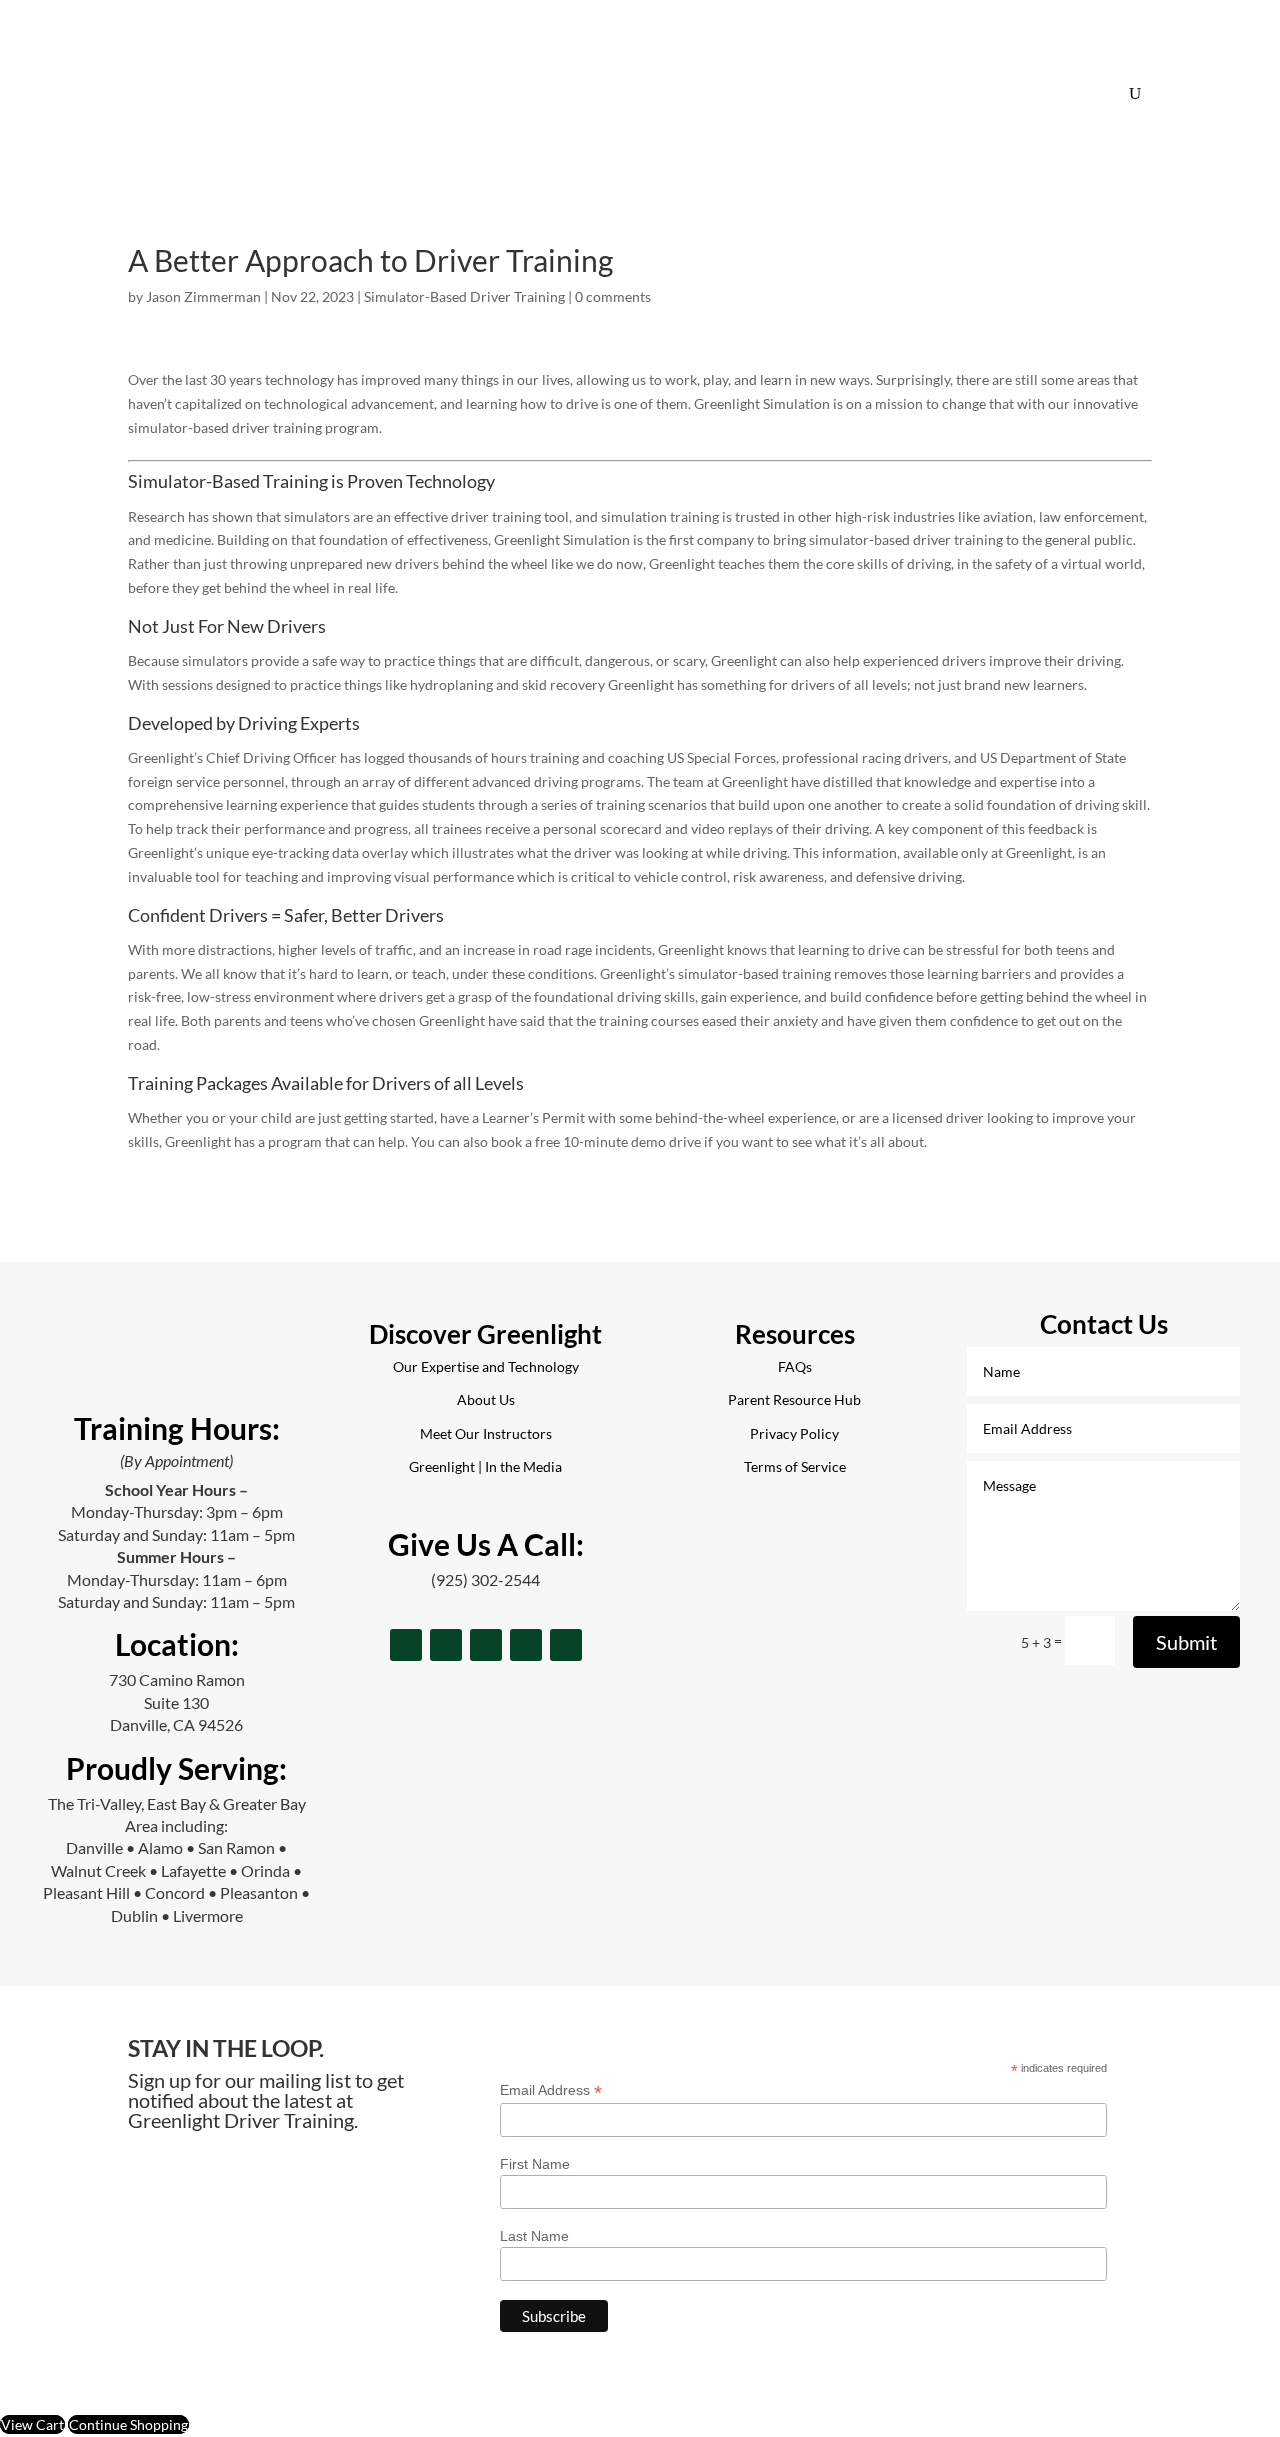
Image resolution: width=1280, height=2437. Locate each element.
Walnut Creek (98, 1870)
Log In (1064, 93)
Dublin (134, 1915)
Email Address (551, 2090)
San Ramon (236, 1847)
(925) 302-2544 (485, 1579)
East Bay (176, 1803)
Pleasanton (259, 1892)
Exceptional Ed (863, 93)
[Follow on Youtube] (566, 1645)
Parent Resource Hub (794, 1399)
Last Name (534, 2236)
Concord (175, 1892)
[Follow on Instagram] (446, 1645)
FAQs (698, 93)
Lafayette (193, 1870)
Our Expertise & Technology (572, 93)
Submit (1186, 1642)
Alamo (160, 1847)
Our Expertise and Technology (486, 1366)
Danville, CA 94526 (176, 1724)
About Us (766, 93)
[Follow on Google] (526, 1645)
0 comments (613, 296)
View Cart (32, 2424)
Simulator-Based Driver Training (464, 296)
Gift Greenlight (977, 93)
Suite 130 (176, 1702)
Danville (94, 1847)
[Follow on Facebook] (406, 1645)
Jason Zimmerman (203, 296)
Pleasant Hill (86, 1892)
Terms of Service (795, 1466)
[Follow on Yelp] (486, 1645)
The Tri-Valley (94, 1803)
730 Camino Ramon (177, 1679)
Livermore (208, 1915)
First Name (535, 2164)
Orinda (265, 1870)
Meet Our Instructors (486, 1433)
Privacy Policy (794, 1433)
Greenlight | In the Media (485, 1466)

+---+

• WHAT IS BEING ASKED
Pull every line with the string "Follow" out of the material.

• SOLUTION
[Follow on Youtube] (566, 1645)
[Follow on Instagram] (446, 1645)
[Follow on Google] (526, 1645)
[Follow on Facebook] (406, 1645)
[Follow on Yelp] (486, 1645)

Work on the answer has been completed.